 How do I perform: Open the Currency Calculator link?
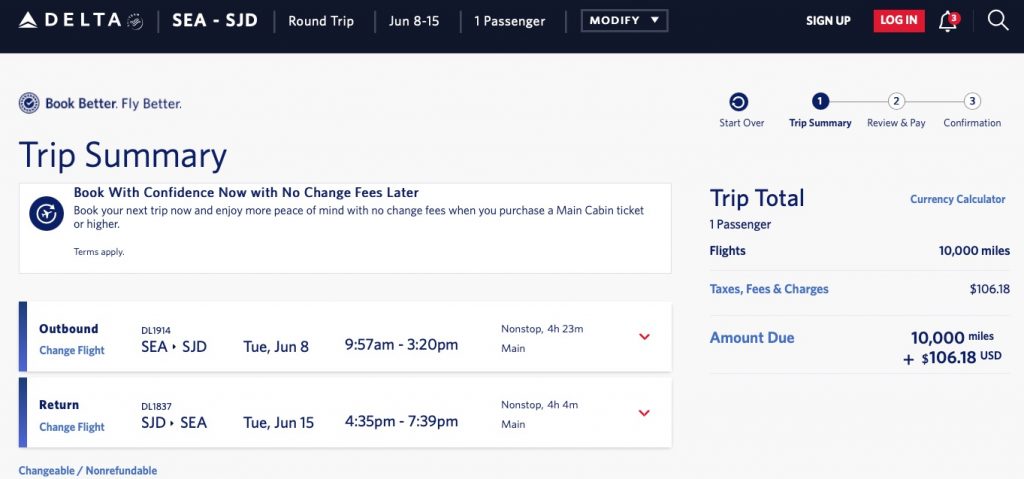coord(957,199)
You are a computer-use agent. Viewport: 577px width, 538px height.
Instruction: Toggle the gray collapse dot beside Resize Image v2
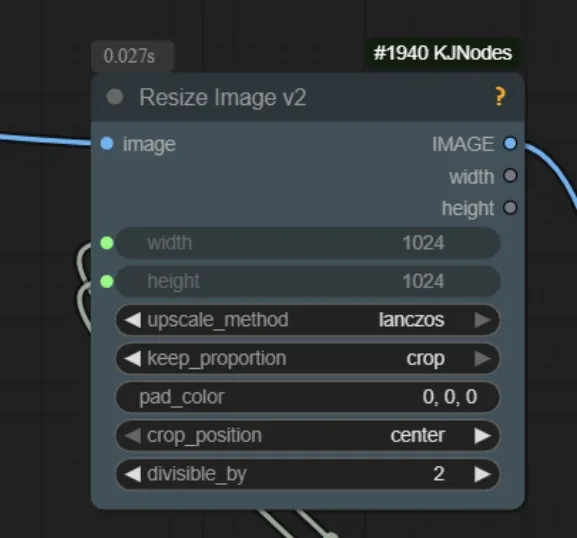(115, 97)
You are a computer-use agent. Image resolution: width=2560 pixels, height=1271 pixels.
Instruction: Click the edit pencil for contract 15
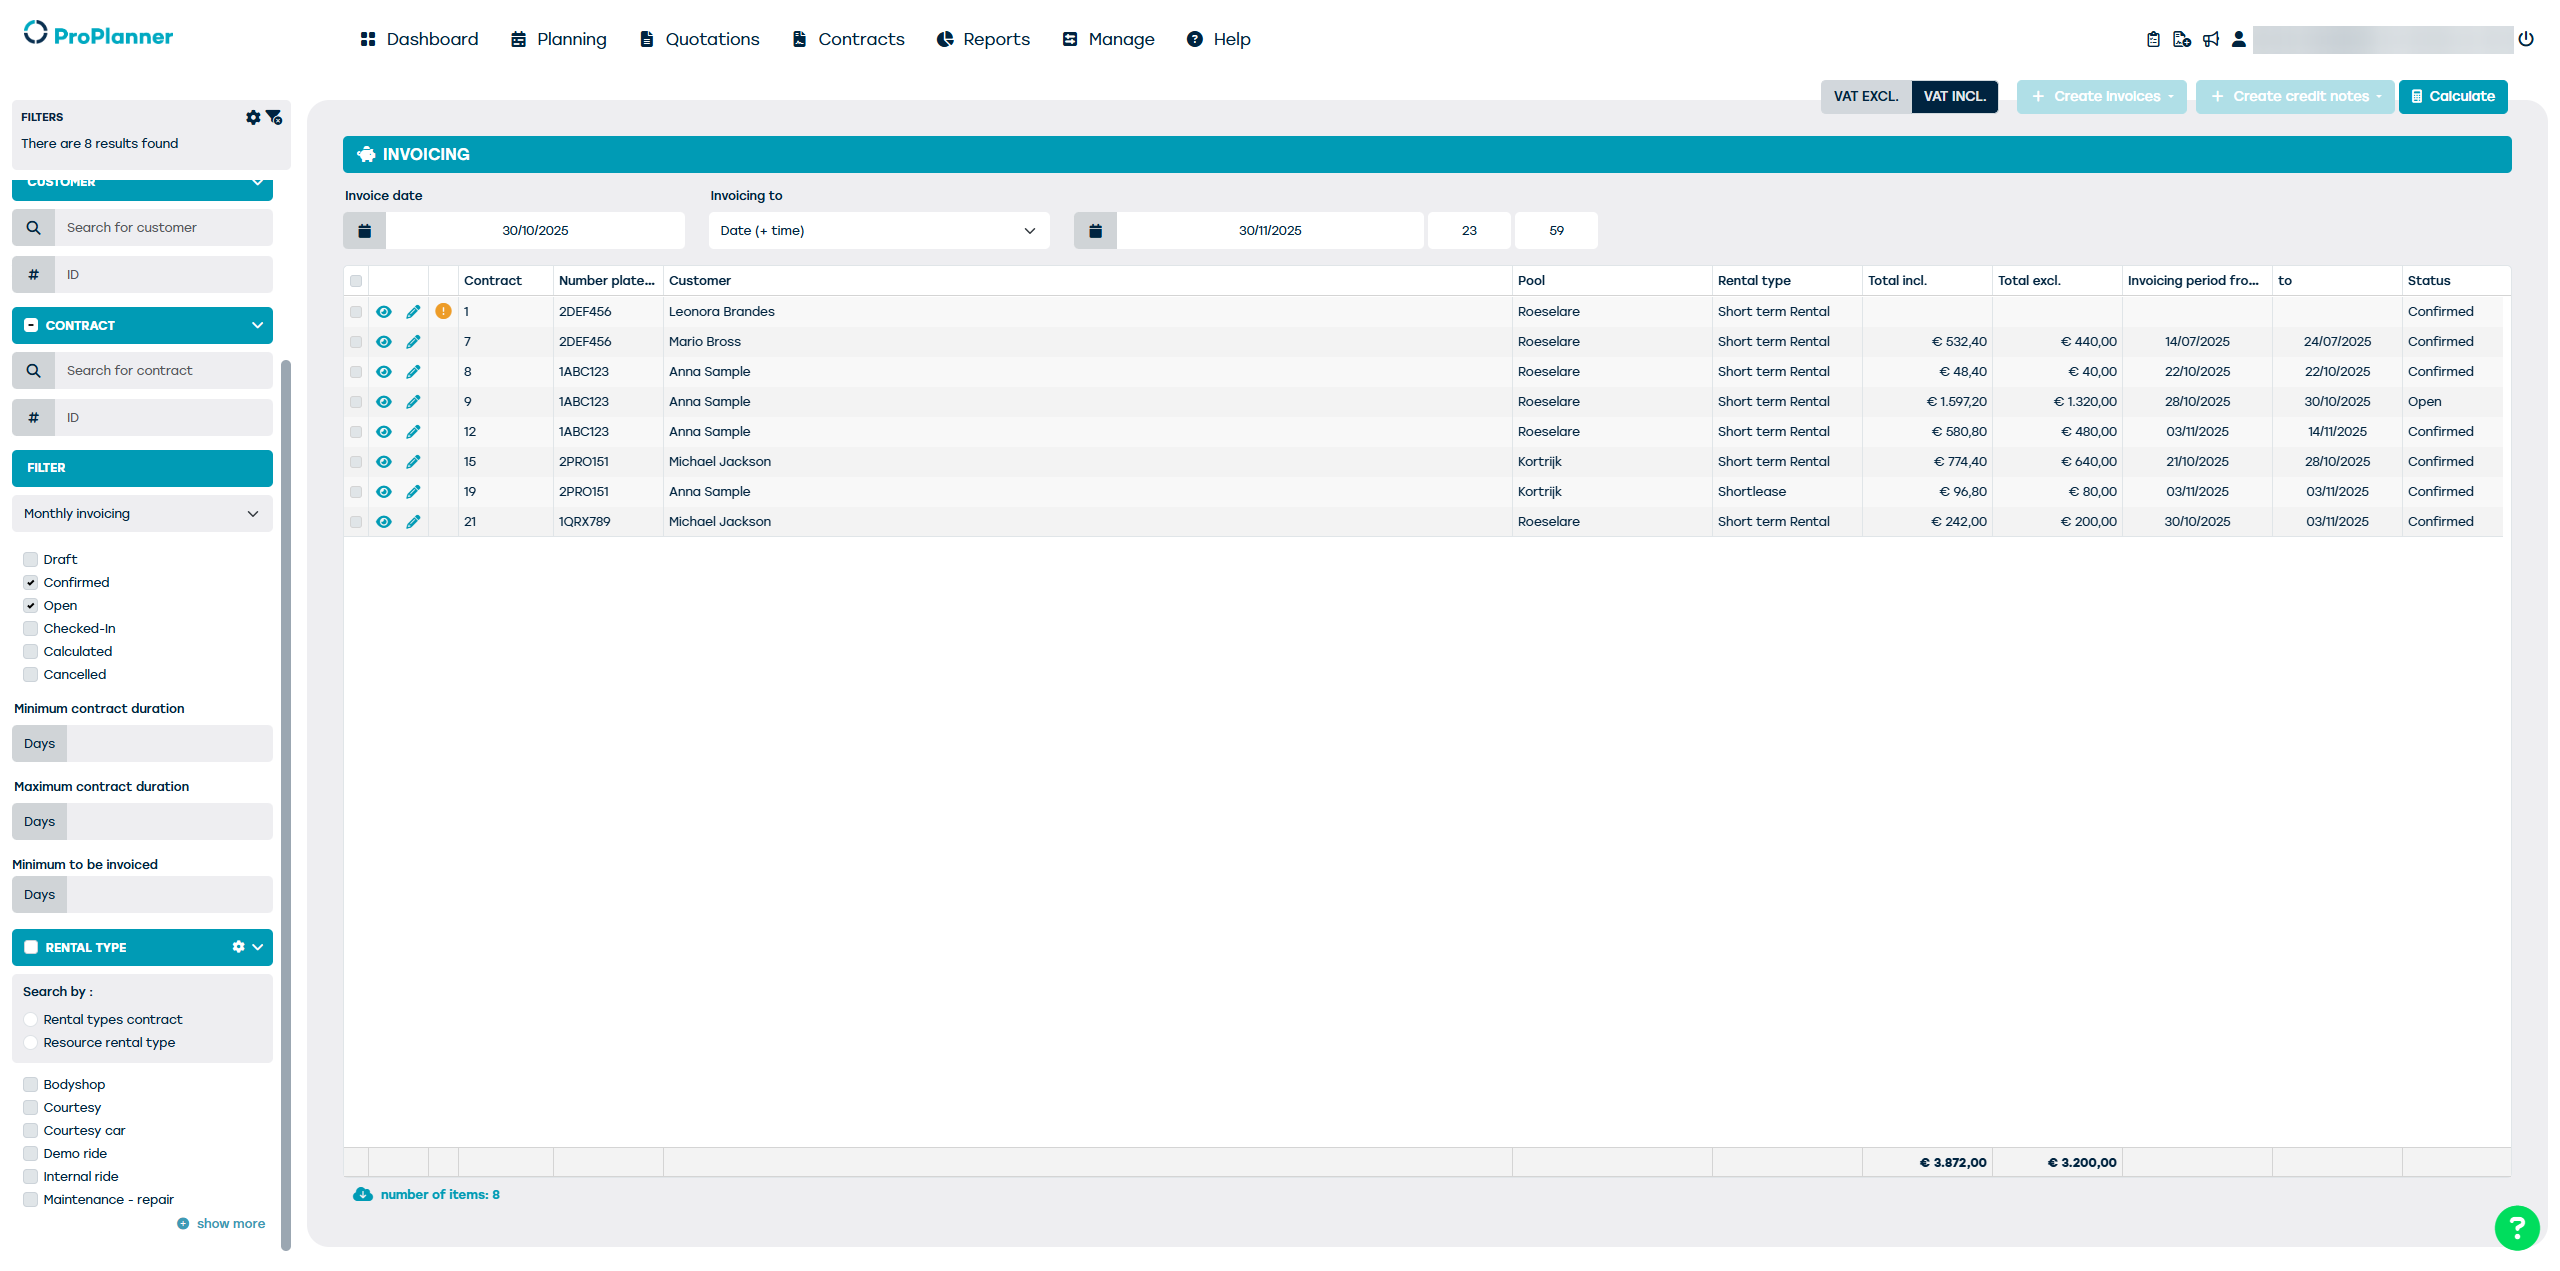click(x=413, y=462)
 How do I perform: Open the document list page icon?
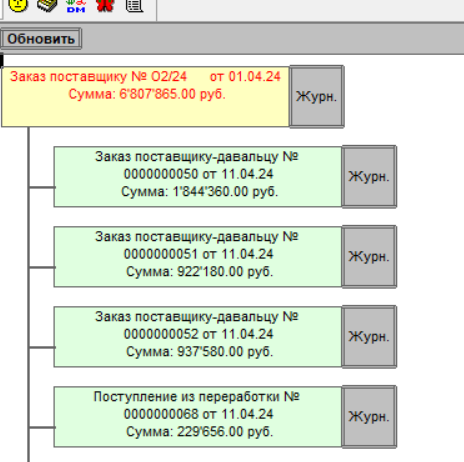click(x=134, y=5)
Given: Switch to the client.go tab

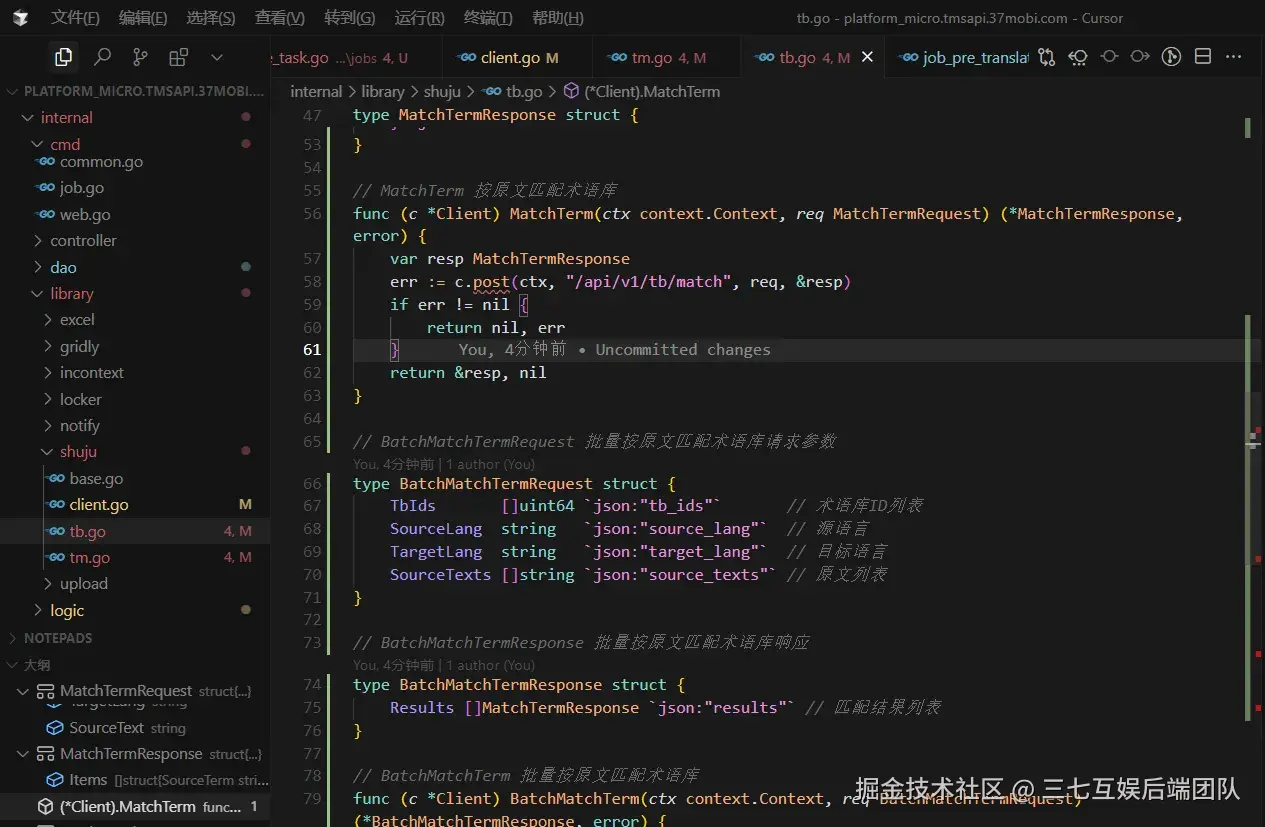Looking at the screenshot, I should click(510, 58).
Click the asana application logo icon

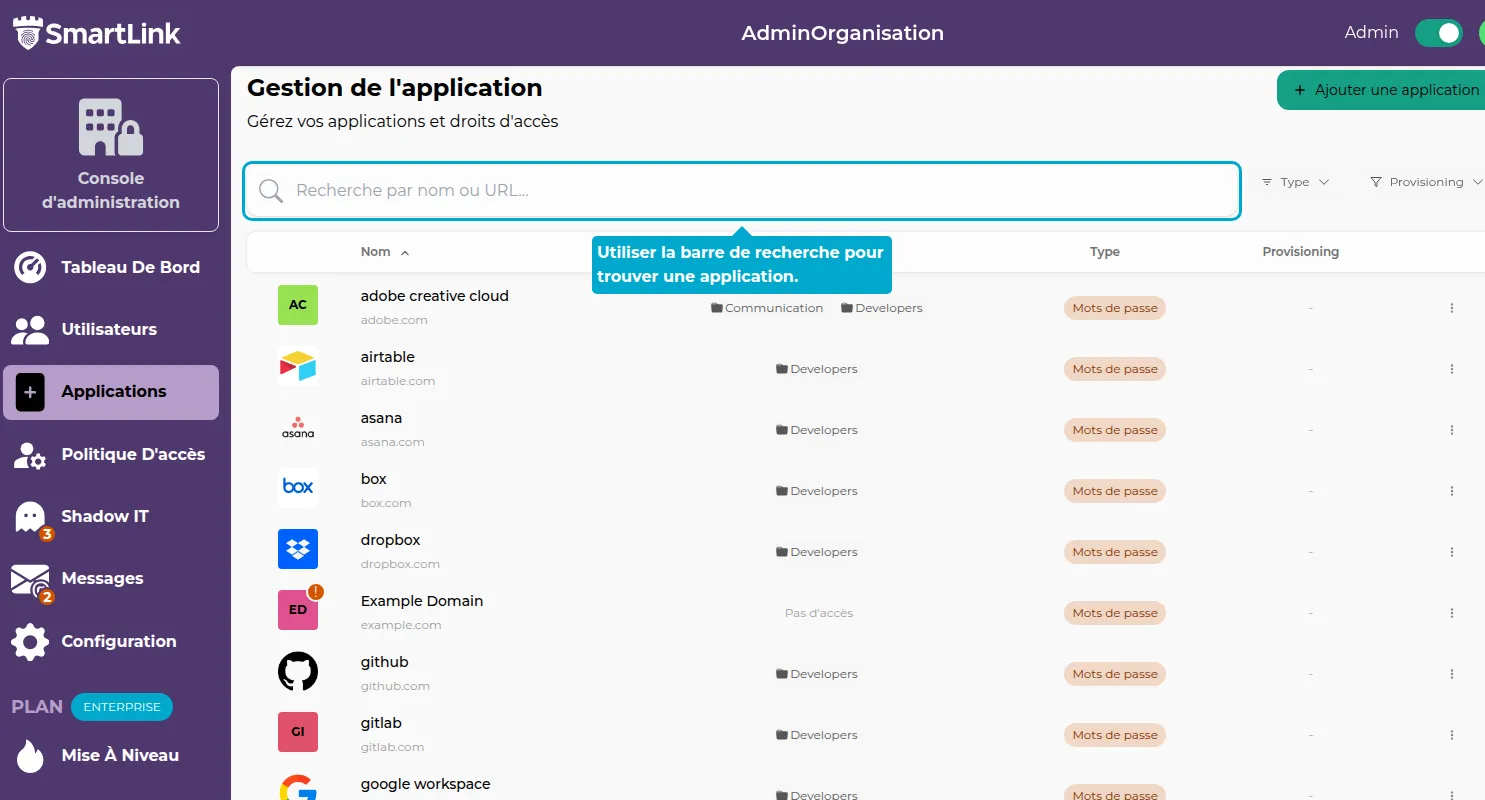pos(297,428)
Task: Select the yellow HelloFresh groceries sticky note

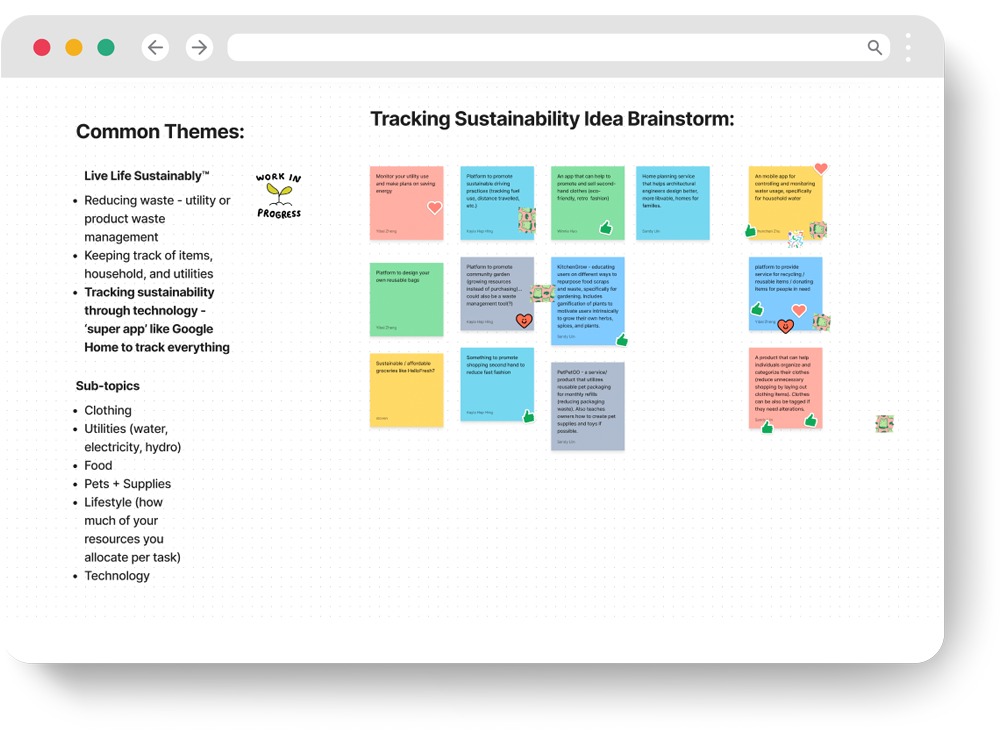Action: [406, 390]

+---+

TASK OBJECTIVE -> Please write out all of the data above word for word, leaving the pictures out.

COMPLETE OUTPUT ->
 How do I perform: Open the Currency Calculator link?
coord(957,199)
You are a computer-use agent. Viewport: 577px width, 538px height.
Instruction: Toggle the gray collapse dot beside Resize Image v2
(115, 97)
You are a computer-use agent. Image resolution: width=2560 pixels, height=1271 pixels.
Instruction: Click the edit pencil for contract 15
click(x=413, y=462)
 How do I perform: Open the document list page icon?
click(x=134, y=5)
Given: Switch to the client.go tab

Looking at the screenshot, I should click(510, 58).
Click the asana application logo icon

pos(297,428)
Task: Select the yellow HelloFresh groceries sticky note

Action: [406, 390]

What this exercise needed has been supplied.